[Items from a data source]
▽

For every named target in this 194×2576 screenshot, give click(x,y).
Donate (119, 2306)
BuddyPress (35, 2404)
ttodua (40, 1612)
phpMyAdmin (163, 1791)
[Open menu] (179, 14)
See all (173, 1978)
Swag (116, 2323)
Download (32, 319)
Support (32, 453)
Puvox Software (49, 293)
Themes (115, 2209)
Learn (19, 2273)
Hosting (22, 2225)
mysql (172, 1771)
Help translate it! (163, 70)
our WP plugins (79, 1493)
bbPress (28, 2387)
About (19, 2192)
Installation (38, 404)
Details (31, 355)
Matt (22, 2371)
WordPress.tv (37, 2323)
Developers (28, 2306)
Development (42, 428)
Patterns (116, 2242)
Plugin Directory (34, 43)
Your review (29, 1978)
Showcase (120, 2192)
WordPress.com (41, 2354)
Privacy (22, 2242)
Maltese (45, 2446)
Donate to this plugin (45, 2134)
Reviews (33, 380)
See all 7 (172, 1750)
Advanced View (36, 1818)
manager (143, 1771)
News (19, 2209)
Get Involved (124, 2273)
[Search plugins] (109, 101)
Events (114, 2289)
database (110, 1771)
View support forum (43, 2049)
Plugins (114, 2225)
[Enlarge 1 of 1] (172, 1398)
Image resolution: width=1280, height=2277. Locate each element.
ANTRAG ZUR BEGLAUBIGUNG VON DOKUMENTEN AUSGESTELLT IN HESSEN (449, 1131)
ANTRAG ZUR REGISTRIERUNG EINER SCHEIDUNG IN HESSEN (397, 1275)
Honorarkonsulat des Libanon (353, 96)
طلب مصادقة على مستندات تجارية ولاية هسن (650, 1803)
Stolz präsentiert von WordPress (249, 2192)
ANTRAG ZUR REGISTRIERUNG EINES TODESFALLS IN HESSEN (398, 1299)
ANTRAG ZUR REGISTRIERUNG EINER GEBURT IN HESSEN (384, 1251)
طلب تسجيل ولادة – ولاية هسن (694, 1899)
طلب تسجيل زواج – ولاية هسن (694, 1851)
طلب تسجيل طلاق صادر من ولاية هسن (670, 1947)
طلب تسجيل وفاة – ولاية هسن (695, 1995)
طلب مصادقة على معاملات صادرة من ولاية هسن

△

Task instructions
Reproduce the entries exactly, dropping nothing.

Result
For every named target in this 194×2576 screenshot, give click(x,y).
Donate (119, 2306)
BuddyPress (35, 2404)
ttodua (40, 1612)
phpMyAdmin (163, 1791)
[Open menu] (179, 14)
See all (173, 1978)
Swag (116, 2323)
Download (32, 319)
Support (32, 453)
Puvox Software (49, 293)
Themes (115, 2209)
Learn (19, 2273)
Hosting (22, 2225)
mysql (172, 1771)
Help translate it! (163, 70)
our WP plugins (79, 1493)
bbPress (28, 2387)
About (19, 2192)
Installation (38, 404)
Details (31, 355)
Matt (22, 2371)
WordPress.tv (37, 2323)
Developers (28, 2306)
Development (42, 428)
Patterns (116, 2242)
Plugin Directory (34, 43)
Your review (29, 1978)
Showcase (120, 2192)
WordPress.com (41, 2354)
Privacy (22, 2242)
Maltese (45, 2446)
Donate to this plugin (45, 2134)
Reviews (33, 380)
See all 7 (172, 1750)
Advanced View (36, 1818)
manager (143, 1771)
News (19, 2209)
Get Involved (124, 2273)
[Search plugins] (109, 101)
Events (114, 2289)
database (110, 1771)
View support forum (43, 2049)
Plugins (114, 2225)
[Enlarge 1 of 1] (172, 1398)
Image resolution: width=1280, height=2277. Locate each element.
ANTRAG ZUR BEGLAUBIGUNG VON DOKUMENTEN AUSGESTELLT IN HESSEN (449, 1131)
ANTRAG ZUR REGISTRIERUNG EINER SCHEIDUNG IN HESSEN (397, 1275)
Honorarkonsulat des Libanon (353, 96)
طلب مصادقة على مستندات تجارية ولاية هسن (650, 1803)
Stolz präsentiert von WordPress (249, 2192)
ANTRAG ZUR REGISTRIERUNG EINES TODESFALLS IN HESSEN (398, 1299)
ANTRAG ZUR REGISTRIERUNG EINER GEBURT IN HESSEN (384, 1251)
طلب تسجيل ولادة – ولاية هسن (694, 1899)
طلب تسجيل زواج – ولاية هسن (694, 1851)
طلب تسجيل طلاق صادر من ولاية هسن (670, 1947)
طلب تسجيل وفاة – ولاية هسن (695, 1995)
طلب مصادقة على معاملات صادرة من ولاية هسن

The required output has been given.